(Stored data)
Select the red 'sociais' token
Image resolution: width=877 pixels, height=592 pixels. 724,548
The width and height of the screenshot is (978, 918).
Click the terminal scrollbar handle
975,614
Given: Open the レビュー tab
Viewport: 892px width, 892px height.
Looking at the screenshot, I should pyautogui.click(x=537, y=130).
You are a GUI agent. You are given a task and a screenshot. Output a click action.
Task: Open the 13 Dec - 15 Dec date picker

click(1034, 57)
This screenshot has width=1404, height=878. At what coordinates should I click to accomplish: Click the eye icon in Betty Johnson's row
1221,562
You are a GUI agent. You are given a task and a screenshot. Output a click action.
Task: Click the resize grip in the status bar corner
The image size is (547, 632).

About this task =
Produce an exact transcription of the lines from the one containing "Given: Open the レビュー tab" through the end of the records, both included, and no other lines.

Answer box =
Given: Open the レビュー tab
Viewport: 892px width, 892px height.
Looking at the screenshot, I should pyautogui.click(x=537, y=130).
You are a GUI agent. You are given a task and a screenshot. Output a click action.
Task: Open the 13 Dec - 15 Dec date picker

click(1034, 57)
This screenshot has width=1404, height=878. At what coordinates should I click to accomplish: Click the eye icon in Betty Johnson's row
1221,562
You are a GUI agent. You are given a task and a screenshot. Output a click action.
Task: Click the resize grip in the status bar corner
The image size is (547, 632).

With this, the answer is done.